I am not sure that I agree with Jim about not buying more parts, you need to get a Minimum Viable Product working, and the parts that you have are going to cause more frustration, especially jumping in at the deep end with a Pi and having to learn about the OS and running code and startup states and all the complexity that come from running code on basically a desktop computer.
The best advice that I have read so far was from someone who said that you would be better with an Arduino. That is MUCH simpler to code and run and will work with the temp/humidity sensors that you have. That is analogue OR Digital.
Alternatively the Pi Pico is the same style of arrangement as an Arduino, much simpler to code and operate.

As James also pointed out, giving people the full picture of what you want to do makes it easier for people to help you.


Yes Andrew Now have one of these, wired it up and still nothing.
Time to open a new forum to get this working but far from obvious after 2 hours working through the instructions.
I would say one step forward, but feel it s too early for that ATM.

Can you give us some clues?
How is it wired, draw a diagram if you have to.
What OS is on the Pi?
What code are you trying to run to determine if it works?

Here is a good primer that you NEED to read.

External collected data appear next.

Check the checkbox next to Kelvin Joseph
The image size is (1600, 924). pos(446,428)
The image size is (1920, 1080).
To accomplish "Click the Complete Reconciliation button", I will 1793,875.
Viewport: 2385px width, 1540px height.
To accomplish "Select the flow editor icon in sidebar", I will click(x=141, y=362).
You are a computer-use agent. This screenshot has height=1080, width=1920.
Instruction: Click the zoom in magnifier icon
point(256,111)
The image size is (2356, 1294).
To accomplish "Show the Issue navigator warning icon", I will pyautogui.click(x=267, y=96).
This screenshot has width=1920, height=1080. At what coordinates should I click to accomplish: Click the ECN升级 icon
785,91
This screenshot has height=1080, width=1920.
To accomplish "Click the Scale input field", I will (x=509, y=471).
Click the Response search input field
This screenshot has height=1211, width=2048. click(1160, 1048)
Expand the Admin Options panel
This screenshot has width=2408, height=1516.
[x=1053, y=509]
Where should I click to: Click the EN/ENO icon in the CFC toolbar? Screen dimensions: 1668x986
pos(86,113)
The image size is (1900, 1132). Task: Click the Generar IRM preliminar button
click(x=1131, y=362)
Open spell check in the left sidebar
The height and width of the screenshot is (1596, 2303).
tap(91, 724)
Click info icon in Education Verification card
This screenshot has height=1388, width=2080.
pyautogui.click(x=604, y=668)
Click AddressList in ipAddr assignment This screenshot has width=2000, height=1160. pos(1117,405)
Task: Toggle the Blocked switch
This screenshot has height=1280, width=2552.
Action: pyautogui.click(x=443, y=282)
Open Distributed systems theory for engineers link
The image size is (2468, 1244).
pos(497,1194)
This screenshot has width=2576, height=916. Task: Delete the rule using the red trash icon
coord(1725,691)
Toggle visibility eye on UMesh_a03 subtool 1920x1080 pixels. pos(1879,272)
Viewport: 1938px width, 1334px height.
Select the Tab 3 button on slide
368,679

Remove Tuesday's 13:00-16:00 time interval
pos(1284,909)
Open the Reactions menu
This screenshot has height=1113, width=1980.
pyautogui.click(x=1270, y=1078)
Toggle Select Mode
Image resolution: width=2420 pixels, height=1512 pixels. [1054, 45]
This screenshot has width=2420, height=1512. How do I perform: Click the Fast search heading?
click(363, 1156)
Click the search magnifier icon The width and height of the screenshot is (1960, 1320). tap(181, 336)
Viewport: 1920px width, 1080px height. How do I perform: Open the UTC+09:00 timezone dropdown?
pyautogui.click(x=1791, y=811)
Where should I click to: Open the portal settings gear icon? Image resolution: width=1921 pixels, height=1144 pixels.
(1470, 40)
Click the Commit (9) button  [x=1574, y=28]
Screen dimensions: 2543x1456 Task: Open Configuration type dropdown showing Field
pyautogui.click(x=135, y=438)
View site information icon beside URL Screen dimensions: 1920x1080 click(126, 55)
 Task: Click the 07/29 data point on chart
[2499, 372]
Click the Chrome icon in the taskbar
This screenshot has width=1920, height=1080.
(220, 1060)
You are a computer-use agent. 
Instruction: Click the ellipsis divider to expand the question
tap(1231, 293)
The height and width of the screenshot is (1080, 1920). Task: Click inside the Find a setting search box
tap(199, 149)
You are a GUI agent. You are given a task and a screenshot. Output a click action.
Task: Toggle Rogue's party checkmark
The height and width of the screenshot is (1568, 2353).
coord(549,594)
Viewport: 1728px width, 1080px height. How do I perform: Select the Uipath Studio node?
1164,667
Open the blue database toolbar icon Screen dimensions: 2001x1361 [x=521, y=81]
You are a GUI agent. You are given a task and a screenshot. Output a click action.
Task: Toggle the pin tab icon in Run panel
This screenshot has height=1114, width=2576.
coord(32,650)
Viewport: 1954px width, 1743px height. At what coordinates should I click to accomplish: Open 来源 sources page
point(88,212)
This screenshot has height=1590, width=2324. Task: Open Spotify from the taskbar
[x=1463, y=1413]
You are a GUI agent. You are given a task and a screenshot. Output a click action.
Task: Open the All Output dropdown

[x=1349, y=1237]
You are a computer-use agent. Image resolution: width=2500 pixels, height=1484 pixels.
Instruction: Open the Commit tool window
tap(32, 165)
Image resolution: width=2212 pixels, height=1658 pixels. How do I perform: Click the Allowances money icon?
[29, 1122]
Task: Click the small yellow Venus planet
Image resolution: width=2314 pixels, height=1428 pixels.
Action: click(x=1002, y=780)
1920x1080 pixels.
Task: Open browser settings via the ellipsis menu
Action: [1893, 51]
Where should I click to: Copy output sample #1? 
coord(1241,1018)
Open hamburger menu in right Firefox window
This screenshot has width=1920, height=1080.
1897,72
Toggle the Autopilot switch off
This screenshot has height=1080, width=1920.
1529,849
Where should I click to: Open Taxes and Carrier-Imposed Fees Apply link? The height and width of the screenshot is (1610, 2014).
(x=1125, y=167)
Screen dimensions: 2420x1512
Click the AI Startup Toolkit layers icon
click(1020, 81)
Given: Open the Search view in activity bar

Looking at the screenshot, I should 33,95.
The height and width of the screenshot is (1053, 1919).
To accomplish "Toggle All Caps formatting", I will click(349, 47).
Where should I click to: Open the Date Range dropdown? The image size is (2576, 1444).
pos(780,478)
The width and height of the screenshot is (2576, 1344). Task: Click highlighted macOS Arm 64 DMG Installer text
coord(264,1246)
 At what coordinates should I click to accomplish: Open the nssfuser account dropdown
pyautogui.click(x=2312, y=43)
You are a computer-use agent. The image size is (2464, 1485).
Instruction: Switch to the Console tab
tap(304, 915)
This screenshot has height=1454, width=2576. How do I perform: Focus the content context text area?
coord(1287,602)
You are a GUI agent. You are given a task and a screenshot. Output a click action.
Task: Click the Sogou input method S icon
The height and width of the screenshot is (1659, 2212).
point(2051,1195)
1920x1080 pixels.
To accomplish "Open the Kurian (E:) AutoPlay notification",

If you want the cheat sheet then:

  1. install an OOtB OS image on the Raspberry Pi like Raspberry Pi OS here, let me be more prescriptive:
  1. Easiest is to connect a USB keyboard and HDMI monitor to the Pi as well as an ethernet cable to your router to give the Pi internet access
  2. Boot it
  3. Log in, I think the default login is still pi:raspberry
  4. in the command line type:
    sudo apt-get update
  5. type:
    sudo apt-get upgrade
  6. type:
    sudo apt-get install python3-smbus i2c-tools
  7. You should wire the sensor up to the GPIO in the following way: NOTE you need to use the standard GPIO pinout diagram. Print it out and stick it on your wall, you are going to be needing this constantly. Also to NOTE, GPIO Pin numbers are different to GPIO names, I have referenced the physical pin number.
Pi                            Sensor
GPIO PIN 1                    VCC
GPIO PIN 6                    GND
  1. type:
    i2cdetect -y 1

and you will get an output telling you the address of the sensor that will look something like this

  1. Save the following code as ‘’ file but make sure to adjust the I2C address to what your sensor read in the above.
import smbus
import time
# Get I2C bus
bus = smbus.SMBus(1)
# SHT31 address, 0x44(68)
bus.write_i2c_block_data(0x44, 0x2C, [0x06])
# SHT31 address, 0x44(68)
# Read data back from 0x00(00), 6 bytes
# Temp MSB, Temp LSB, Temp CRC, Humididty MSB, Humidity LSB, Humidity CRC
data = bus.read_i2c_block_data(0x44, 0x00, 6)
# Convert the data
temp = data[0] * 256 + data[1]
cTemp = -45 + (175 * temp / 65535.0)
fTemp = -49 + (315 * temp / 65535.0)
humidity = 100 * (data[3] * 256 + data[4]) / 65535.0
# Output data to screen
print ("Temperature in Celsius is : %.2f C" %cTemp)
print ("Temperature in Fahrenheit is : %.2f F" %fTemp)
print ("Relative Humidity is : %.2f %%RH" %humidity)
  1. Type this from the command line:
    sudo python

You will get an output similar to this:

$ sudo python
Temperature in Celsius is : 26.52 C
Temperature in Fahrenheit is : 79.73 F
Relative Humidity is : 55.24 %RH

That will give you the ability to read the sensor.


Just as a follow up, if you were using Arduino then the code and execution to read either a digital or analogue SHT3X would be FAR easier.
I use one for my dew heater and the code was an absolute doddle for arduino, and there are loads of code examples online for it.